--- EXTRACTED RECORDS ---

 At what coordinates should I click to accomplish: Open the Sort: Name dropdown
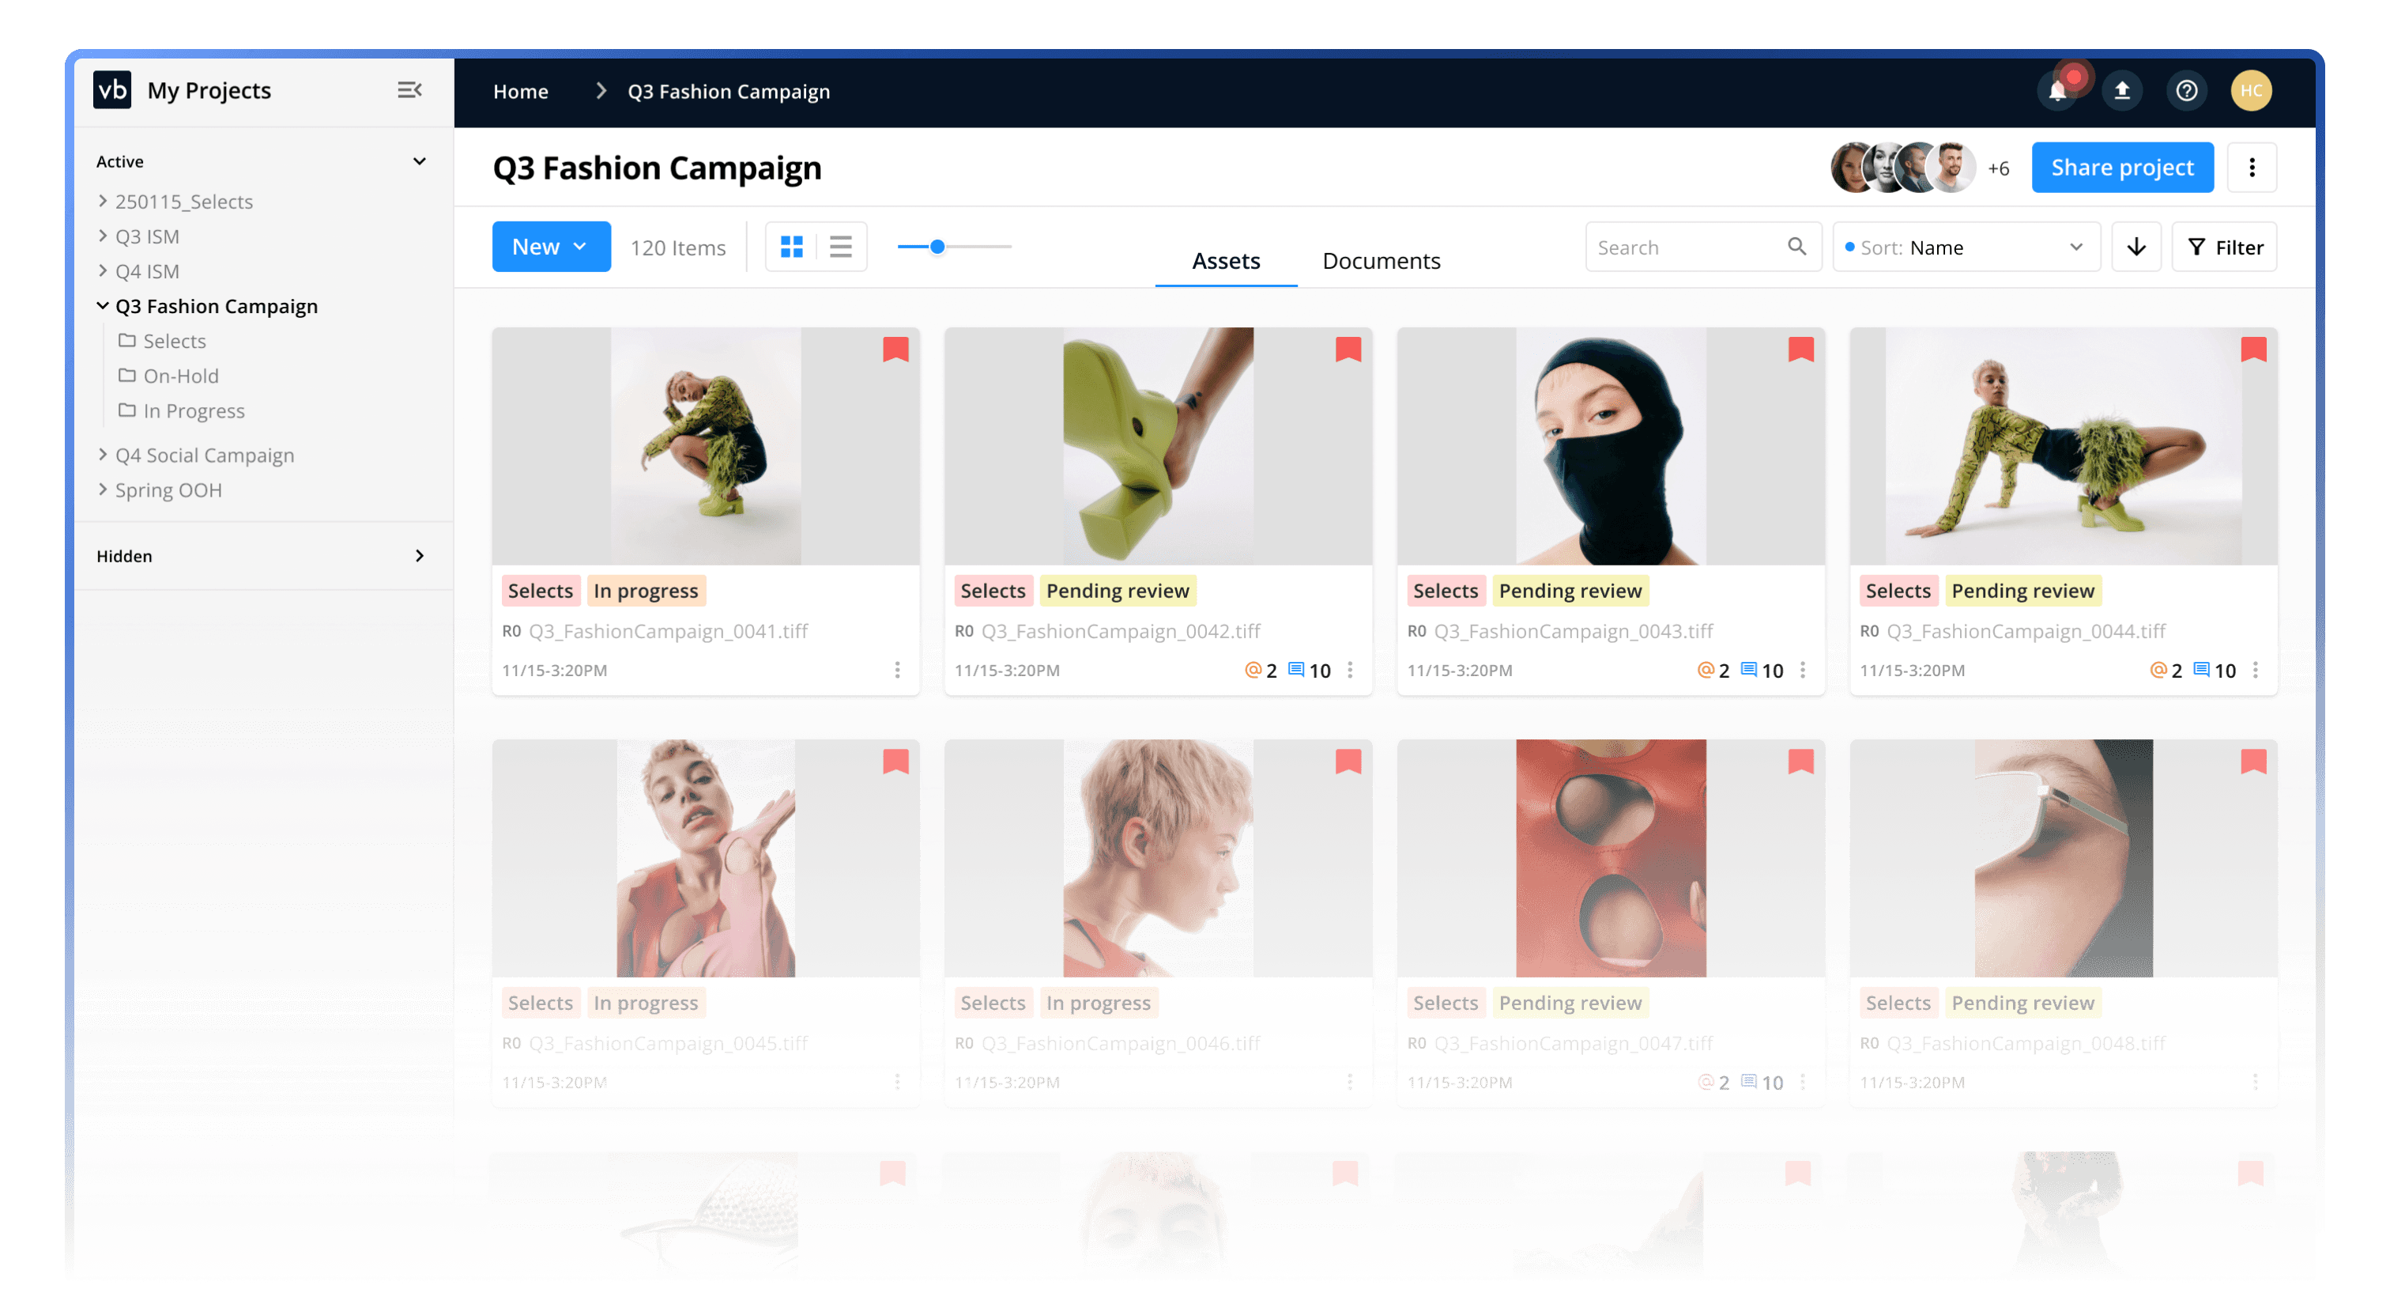(x=1966, y=248)
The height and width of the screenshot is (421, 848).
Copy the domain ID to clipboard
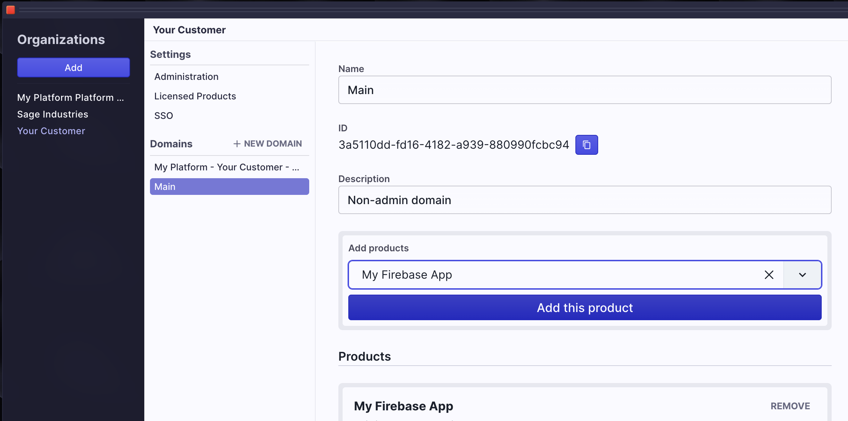pyautogui.click(x=586, y=145)
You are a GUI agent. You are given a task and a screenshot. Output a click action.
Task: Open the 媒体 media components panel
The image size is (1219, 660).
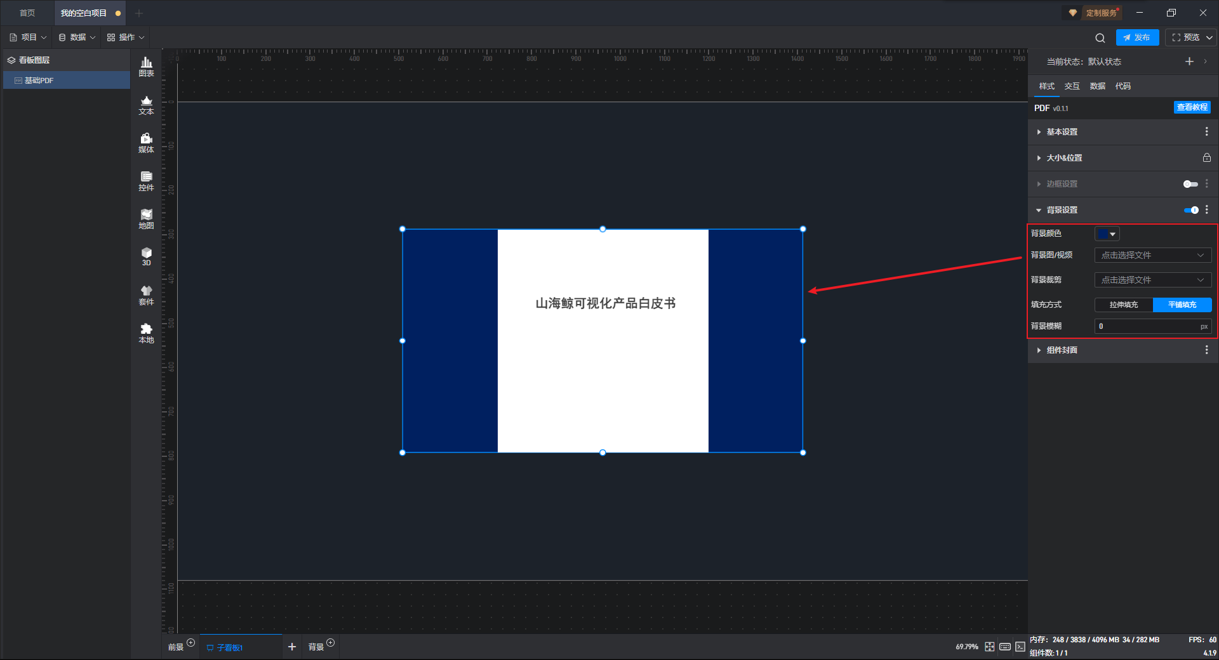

--- WORK REQUIRED ---
Rewrite every line of the records above, requests included, and shift each coordinate in the answers by adding 147 to it. Leave the pictures out.

--- TASK OUTPUT ---
 At what coordinates should I click to accomplish: Open the Sort: Name dropdown
(x=2113, y=395)
The height and width of the screenshot is (421, 848).
Copy the domain ID to clipboard
pyautogui.click(x=733, y=292)
You are a GUI agent. You are given a task and a screenshot. Output a click action.
Task: Open the 媒体 media components panel
The image size is (1219, 660).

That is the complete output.